To me, a “fanatic” is, put simply, someone who is unreasonable. Thus, I must admit that I bristle when anyone who dares to challenge (as I do, regularly, in this space) the propaganda put forth by the zoo community to justify what is often the cruelly inadequate standards by which animals that are wild by nature are forced to exist is dismissed as being “fanatical,” or “extremist.” The subtext is that nothing can make the critic less concerned, and thus all anxieties about caged wildlife can be dismissed.
These thoughts rattled around in my brain three weeks ago as I visited the ZooEcomuseum in Montreal. It is a work in progress but, as zoos go, for the most part it took from me many of those criticisms I have of zoo propaganda. For example, while the zoo community claims that their zoos are educational,” they usually are not, often providing minimal or incorrect information while showcasing human dominance over animals. But, the ZooEcomuseum takes a different tact and focuses on teaching young children, not adults, with material that in fact is educational and accurate at a child-appropriate level.
The animals are species that are native to the region, thus we see no polar bears in tropical heat nor equatorial birds in cold climates.

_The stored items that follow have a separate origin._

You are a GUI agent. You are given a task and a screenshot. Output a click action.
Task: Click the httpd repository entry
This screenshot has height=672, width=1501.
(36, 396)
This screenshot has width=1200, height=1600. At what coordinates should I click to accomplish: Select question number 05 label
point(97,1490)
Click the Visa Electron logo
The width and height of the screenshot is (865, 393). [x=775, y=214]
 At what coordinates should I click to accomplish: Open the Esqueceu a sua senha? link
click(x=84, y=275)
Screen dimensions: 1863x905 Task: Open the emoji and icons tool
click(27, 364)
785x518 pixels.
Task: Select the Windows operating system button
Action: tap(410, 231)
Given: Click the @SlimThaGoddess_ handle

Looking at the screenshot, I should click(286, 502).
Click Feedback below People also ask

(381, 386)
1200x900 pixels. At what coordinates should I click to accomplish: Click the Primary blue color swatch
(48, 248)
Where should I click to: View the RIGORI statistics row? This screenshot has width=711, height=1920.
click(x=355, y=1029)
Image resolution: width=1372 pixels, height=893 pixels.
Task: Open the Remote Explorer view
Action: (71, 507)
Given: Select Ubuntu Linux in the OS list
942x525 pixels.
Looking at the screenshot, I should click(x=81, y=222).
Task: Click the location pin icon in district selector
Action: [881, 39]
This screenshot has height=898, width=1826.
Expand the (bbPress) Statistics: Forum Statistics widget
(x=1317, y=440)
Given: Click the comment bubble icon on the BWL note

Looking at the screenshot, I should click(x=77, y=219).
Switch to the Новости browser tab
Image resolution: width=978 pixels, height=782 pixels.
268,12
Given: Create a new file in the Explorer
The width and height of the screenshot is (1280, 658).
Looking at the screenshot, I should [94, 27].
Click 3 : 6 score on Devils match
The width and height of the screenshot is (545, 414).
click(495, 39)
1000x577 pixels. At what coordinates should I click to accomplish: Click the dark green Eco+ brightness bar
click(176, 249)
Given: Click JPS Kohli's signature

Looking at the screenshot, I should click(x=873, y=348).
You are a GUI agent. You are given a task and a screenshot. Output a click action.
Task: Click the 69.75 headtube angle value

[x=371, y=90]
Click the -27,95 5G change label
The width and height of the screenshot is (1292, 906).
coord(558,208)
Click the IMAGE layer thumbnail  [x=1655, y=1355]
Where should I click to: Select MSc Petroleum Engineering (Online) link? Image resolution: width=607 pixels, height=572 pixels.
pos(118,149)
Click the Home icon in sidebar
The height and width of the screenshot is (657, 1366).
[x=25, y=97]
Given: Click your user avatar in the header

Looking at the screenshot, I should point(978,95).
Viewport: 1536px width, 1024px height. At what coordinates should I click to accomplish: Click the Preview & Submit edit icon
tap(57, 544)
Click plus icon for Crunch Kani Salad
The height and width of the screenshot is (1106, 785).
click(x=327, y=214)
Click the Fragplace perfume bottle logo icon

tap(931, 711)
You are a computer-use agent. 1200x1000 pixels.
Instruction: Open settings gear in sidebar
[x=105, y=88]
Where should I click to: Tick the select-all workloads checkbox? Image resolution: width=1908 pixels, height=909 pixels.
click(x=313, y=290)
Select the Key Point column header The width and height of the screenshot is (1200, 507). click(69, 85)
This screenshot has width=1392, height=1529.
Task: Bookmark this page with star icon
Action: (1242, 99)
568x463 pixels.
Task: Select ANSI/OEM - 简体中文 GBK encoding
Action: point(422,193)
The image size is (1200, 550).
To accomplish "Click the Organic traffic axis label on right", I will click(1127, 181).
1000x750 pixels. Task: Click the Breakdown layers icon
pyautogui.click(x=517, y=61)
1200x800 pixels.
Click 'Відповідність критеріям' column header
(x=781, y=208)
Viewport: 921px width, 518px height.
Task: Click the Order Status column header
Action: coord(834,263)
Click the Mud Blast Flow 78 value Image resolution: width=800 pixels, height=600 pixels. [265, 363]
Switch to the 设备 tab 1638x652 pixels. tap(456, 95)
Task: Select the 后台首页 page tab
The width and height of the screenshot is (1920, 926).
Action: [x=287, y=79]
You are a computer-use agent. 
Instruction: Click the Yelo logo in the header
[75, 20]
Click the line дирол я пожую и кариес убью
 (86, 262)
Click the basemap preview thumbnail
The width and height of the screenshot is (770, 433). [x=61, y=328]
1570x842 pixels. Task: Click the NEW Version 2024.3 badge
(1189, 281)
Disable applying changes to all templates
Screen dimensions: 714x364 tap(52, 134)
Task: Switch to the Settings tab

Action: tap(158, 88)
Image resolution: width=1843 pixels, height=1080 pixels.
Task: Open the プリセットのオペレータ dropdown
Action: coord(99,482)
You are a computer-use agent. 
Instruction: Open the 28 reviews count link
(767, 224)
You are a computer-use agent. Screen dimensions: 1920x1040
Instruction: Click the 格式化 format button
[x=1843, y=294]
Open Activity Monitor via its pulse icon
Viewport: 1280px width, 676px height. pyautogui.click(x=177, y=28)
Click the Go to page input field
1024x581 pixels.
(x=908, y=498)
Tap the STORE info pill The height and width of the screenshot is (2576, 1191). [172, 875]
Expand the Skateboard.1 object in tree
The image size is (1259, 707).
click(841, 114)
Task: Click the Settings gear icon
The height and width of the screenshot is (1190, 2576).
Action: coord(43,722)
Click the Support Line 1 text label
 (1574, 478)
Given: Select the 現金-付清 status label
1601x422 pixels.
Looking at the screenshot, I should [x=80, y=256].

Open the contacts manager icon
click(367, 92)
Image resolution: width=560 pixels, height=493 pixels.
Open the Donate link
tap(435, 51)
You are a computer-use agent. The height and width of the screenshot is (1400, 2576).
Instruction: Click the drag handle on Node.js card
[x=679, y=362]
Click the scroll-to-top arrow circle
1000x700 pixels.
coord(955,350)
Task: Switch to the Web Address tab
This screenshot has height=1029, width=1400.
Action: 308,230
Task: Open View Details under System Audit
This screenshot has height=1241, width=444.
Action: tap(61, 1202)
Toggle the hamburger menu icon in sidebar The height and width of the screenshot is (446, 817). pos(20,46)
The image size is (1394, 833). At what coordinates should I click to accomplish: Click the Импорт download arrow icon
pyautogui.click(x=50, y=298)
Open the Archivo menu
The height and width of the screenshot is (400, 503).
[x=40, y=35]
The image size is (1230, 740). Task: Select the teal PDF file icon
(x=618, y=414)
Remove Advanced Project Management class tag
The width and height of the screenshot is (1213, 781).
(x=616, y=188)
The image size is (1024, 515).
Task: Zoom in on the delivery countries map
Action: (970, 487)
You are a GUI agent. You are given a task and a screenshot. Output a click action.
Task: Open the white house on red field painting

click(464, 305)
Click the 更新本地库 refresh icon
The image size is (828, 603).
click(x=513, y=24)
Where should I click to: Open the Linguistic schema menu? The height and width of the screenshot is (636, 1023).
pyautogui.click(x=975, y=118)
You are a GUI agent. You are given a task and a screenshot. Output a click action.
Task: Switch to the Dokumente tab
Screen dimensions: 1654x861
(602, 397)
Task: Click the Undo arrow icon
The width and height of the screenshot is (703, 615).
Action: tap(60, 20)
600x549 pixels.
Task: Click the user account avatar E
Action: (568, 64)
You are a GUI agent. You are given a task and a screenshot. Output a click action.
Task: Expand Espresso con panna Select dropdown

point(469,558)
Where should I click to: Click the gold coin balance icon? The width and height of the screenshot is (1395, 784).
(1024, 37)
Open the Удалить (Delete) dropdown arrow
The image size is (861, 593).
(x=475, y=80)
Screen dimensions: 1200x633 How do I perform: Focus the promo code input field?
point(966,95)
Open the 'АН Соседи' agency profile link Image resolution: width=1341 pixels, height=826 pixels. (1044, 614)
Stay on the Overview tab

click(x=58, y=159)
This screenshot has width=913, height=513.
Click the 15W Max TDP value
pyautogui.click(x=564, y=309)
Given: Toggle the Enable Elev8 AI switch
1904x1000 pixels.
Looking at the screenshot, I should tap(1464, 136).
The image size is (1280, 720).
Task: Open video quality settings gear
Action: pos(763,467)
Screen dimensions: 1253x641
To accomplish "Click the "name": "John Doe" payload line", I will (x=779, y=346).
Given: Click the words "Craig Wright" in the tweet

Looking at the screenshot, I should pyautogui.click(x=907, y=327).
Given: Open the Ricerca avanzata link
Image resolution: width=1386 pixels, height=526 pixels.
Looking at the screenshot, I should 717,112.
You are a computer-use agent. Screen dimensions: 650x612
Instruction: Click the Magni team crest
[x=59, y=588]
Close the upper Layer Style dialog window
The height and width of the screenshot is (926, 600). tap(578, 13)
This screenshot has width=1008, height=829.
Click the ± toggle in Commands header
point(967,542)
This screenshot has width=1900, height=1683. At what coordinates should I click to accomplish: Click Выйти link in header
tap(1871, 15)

All of the species I saw were native ones that occur in winter in that region.

There was a red fox who lost a leg after becoming entangled in garden furniture and his plight is used in a poster to graphically illustrate how even something as benign as a lawn chair can have unintended negative impacts on our wildlife neighbors.

I want no animal held captive unless for its own good – and, even then, only if the animal is allowed a life with pleasures and natural behavior – and the ZooEcomuseum comes very close to providing just such conditions.